Records from a data source
______________________________
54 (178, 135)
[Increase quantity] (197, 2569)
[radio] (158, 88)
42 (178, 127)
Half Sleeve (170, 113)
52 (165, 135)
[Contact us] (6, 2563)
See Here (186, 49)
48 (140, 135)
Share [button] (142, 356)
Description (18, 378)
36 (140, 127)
______________________________
ACTIVITY: Output every record above, exactly as written.

OUTPUT:
54 (178, 135)
[Increase quantity] (197, 2569)
[radio] (158, 88)
42 (178, 127)
Half Sleeve (170, 113)
52 (165, 135)
[Contact us] (6, 2563)
See Here (186, 49)
48 (140, 135)
Share [button] (142, 356)
Description (18, 378)
36 (140, 127)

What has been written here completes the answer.